Your goal: Beginning with the first line, please return the entries exactly through the line that contains "has width=800, height=685.", and leave out all later lines.

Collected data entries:
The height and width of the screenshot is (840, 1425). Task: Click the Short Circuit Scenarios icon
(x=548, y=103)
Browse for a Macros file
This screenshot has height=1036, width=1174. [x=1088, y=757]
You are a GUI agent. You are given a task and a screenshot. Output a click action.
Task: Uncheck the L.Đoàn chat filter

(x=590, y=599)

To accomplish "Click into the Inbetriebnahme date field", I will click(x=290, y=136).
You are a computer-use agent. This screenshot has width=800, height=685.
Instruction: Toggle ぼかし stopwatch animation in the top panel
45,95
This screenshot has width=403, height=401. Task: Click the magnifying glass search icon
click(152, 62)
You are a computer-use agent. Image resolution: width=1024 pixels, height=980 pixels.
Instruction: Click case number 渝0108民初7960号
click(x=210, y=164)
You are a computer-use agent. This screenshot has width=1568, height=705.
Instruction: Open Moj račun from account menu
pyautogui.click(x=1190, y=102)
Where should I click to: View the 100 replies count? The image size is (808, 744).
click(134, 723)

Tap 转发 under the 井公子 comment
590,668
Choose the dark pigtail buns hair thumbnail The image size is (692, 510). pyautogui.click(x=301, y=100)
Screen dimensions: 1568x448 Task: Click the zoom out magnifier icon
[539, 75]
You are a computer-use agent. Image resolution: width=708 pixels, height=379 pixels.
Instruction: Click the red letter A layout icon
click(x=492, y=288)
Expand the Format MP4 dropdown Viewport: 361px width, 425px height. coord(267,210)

Solution to this task:
The height and width of the screenshot is (840, 1425). Task: Click the Short Circuit Scenarios icon
(x=548, y=103)
Browse for a Macros file
This screenshot has height=1036, width=1174. [x=1088, y=757]
You are a GUI agent. You are given a task and a screenshot. Output a click action.
Task: Uncheck the L.Đoàn chat filter

(x=590, y=599)

To accomplish "Click into the Inbetriebnahme date field", I will click(x=290, y=136).
You are a computer-use agent. This screenshot has width=800, height=685.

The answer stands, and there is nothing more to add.